[LISTE DES CONSIGNES]:
(a) Répondez aux questions suivantes à partir du texte sur la traduction de manga :
(i) Quelle est l'unité de mesure de base d'une traduction ?
(ii) Combien de pages sont traduites par jour pour un manga, dans le cas personnel décrit ?
(iii) Quel est le but de la toute dernière relecture ?
(b) Reprenez le texte sur la traduction de manga à la suite de sa dernière phrase.

---------- TEXTE CITÉ

Le critère le plus important sur lequel se base une traduction est le nombre de caractères japonais à traduire. C’est l’unité de mesure de base. Je dirais qu’un manga doit faire en moyenne entre 15 000 et 25 000 caractères. Si l’on connaît sa vitesse de traduction, il suffit de faire le calcul pour organiser ses journées par rapport à la date de rendu. Libre au traducteur de faire une journée de 15 heures de travail et de prendre ensuite quatre jours de repos, ou de faire trois heures par jour sur cinq jours.

Dans mon cas, et pour la traduction d’un manga, je traduis environ 50-60 pages (entre 2-3 heures de travail) par jour pendant trois jours. Je laisse ensuite généralement reposer la traduction (suivant la date de rendu, ça peut être des jours, des semaines, des mois) pour ensuite effectuer une relecture intensive, case par case, vérification du vocabulaire, du sens, des contresens. C’est sans doute l’étape la plus éprouvante, celle qui demande le plus de concentration. Je peux l’étaler sur plusieurs jours pour éviter à mon cerveau de lâcher prise en cours de route. Enfin, deux dernières relectures : une basée sur la fluidité et la compréhension globale du manga, et une dernière pour chasser les coquilles.

--------------------
---------- DONNÉES SOURCES

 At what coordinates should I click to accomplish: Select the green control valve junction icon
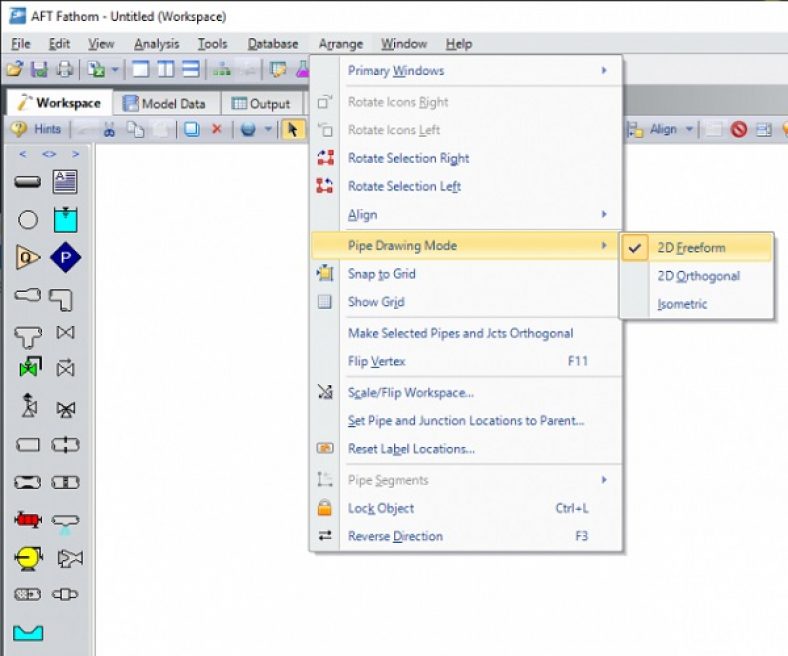tap(28, 369)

--------------------

[RÉPONSES]:
(a)
(i) Le nombre de caractères japonais à traduire.
(ii) Environ 50 à 60 pages.
(iii) Chasser les coquilles.

(b)
En théorie, il est possible de traduire un volume en deux jours, mais cela fait bien longtemps que j’ai arrêté de m’acharner trop longtemps sur un même titre dans une même journée, mon cerveau commençant généralement à fondre au bout de six heures de traduction.

Travailler en même temps sur un jeu vidéo ou autre implique de procéder au même processus de travail simultanément. Je peux donc passer d’une journée de 3-4 heures pour un manga, à 9 ou 10 heures quand plusieurs projets se chevauchent. Le tout non-stop, jusqu’au rendu des projets. Cela peut durer des semaines, voire des mois. Je sors tout juste d’une période de quasiment un an sans trois jours d’affilée de repos…

 

Comment a évolué votre méthode de travail depuis vos premières traductions ?

Nicolas : Je travaille plus vite et plus efficacement (heureusement, au bout de 17 ans 😀). Je faisais à mes débuts beaucoup trop de relectures ; je donne aujourd’hui à chacune un rôle bien précis (cf. au-dessus) afin d’optimiser chaque minute.

Nous avons la chance d’avoir à disposition de nombreux outils gratuits et formidables à notre époque, que ce soit pour les dictionnaires ou l’accès à n’importe quel type d’informations sur le net, et je suis vraiment heureux de ne pas avoir eu a faire ce métier a l’époque des dictionnaires en papier.

 

En moyenne, combien de temps vous faut-il pour traduire un volume entier ?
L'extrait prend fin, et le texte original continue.